Starting point: Measurement
Appliances: I got a couple of energy monitors, one by simply mentioning the subject to my electricity provider. We went round with the wireless display and noted the consumption of each appliance. Fitted some slave plugs e.g. to turn off the printer when the computer is off or on standby. Also got a zapper to make it easier for family members to turn things off when not in use. Gradually changing the light bulbs. This appliance “scorecard” is a key tool because you never know what “vampires” you will unearth. This also helps to stay focused on changes that are easy and have maximum impact.
Heating: Being a systems guy I thought I needed same data before I could start really saving. I’m not good at anything repetitive so I wanted to delegate that to a ‘bot. Went to homecamp and got inspired. Learned a simple prototyping technique using Arduino modules (reasonably low consumption). Hooked up electricity, gas and internal/ external temperature measurement. In retrospect this was not a perfect solution but I was in a hurry to get my hands on the data. 18 months later you still can’t buy kit like this for any reasonable sum so I’m likely to create a better version. After clearing a few hurdles I have a growing body of good-enough data that reveals several interesting findings.
Impact of weather: When looking at your measurements to judge progress you obviously need to take out the impact of varying external temperatures. The chart shows just how dramatic this is and highlights the cost of a winter like that of 2009-10.
Next phase: Interpretation (heating only)
Armed with this data I could see that some adjustments needed to be made. The first was to use less underfloor heating which is only in our “conservatory”. The solution is to not try to keep it warm in winter when we rarely use it. Next were the heating controls that go with our gas boiler. The timer was turning it on too early and off too late; no combination of settings are right for all weathers. Finally the thermostat setting. I work from home quite often and prefer a cooler house than do the rest of the family. So the thermostat needs to be adjusted frequently.
Next phase: Feedback and tweaking in the first instance. I tried adjusting the central heating timer so it would come on at the “goldilocks point”. However, as soon as the weather changed the timers are wrong again. I checked out some fancy thermostats and was put off not only by the price but also because I couldn’t find a plumber to fit one, although any plumber is happy to install a new boiler. So for the moment I settled for approximate settings. I’ll do more in the next phase.
Result: I received a cheque back from utility. As I had not changed my standing order it did not take long at a rate of about 30% saving to build up a balance with the utility. I asked for this to be repaid and got a check for £700 (about 30% of my original cost). The penalty for this saving is minimal. The conservatory is now kept quite cool as it is mainly used in summer. The main house temperature has stayed around 2O degC so a further saving could be made there (family decision not mine).
The proper solution: A smart thermostat is what we need. If I can’t get one at reasonable cost then a remote-controlled timer could be another interim step – I’m putting this in place now.

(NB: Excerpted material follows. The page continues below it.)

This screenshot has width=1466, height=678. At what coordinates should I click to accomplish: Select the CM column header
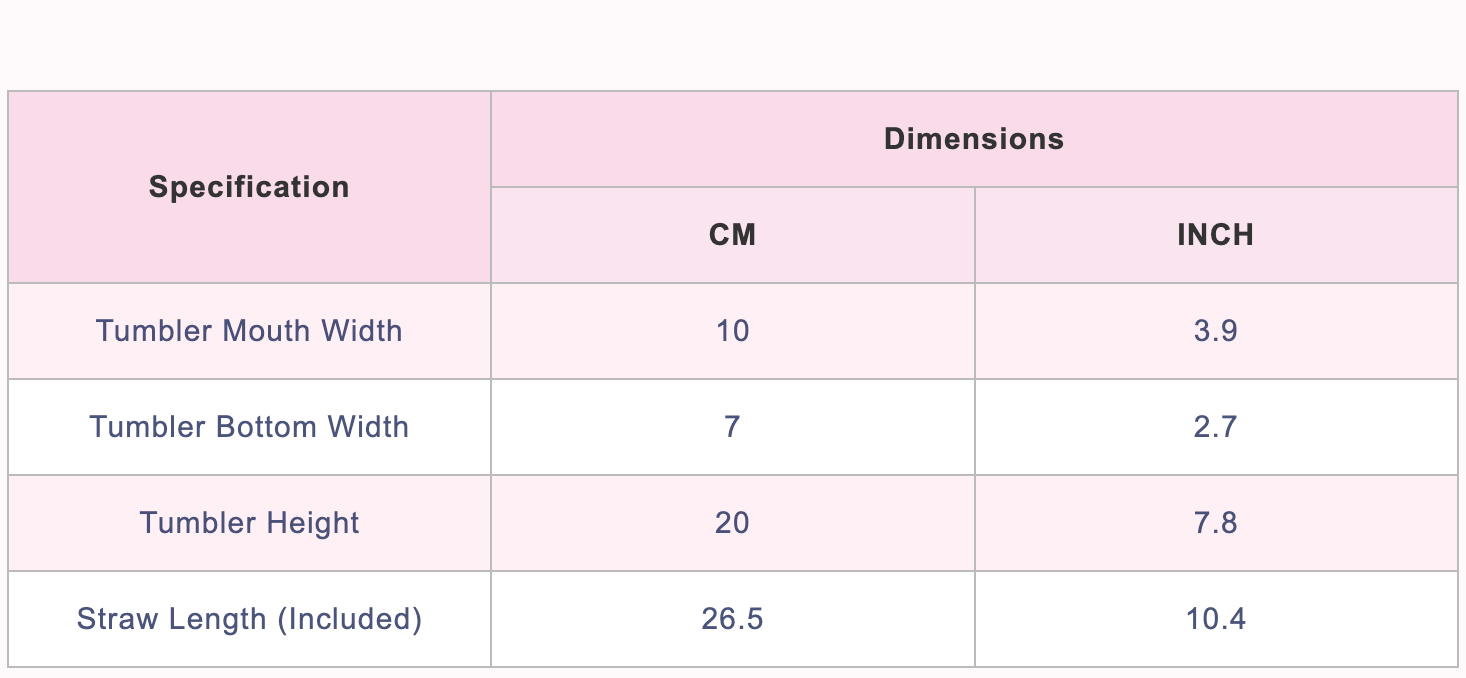(733, 235)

The latest quote received is a possible but I’m not convinced of the payback. There are at least two other smart thermostat suppliers entering the market so things may change soon.
Medium term plan: While this is being sorted out there are some other things to do. Re-insulating the loft is one. Ditching my car is unfortunately not possible without moving house as we have virtually no local bus services. I have also started monitoring my petrol consumption because I think I can improve my driving habits. Having feedback will help me achieve this. Most of our appliances like freezers and washing machines are fairly new but as they are replaced we will be looking for efficient models.
Spreading the benefits: I reckon that comparing notes with David has been an important art of getting to where we are. For this reason I’d like to get involved in a wider project involving many more homes. I have written some notes about what this might look like and am talking to potential partners with whom we might organise this.
Advice for others: Make that checklist of appliances. Just knowing what everything consumes affects your use of them. If you’re changing your boiler see if you can afford one with “optimised start” that compensates for weather conditions.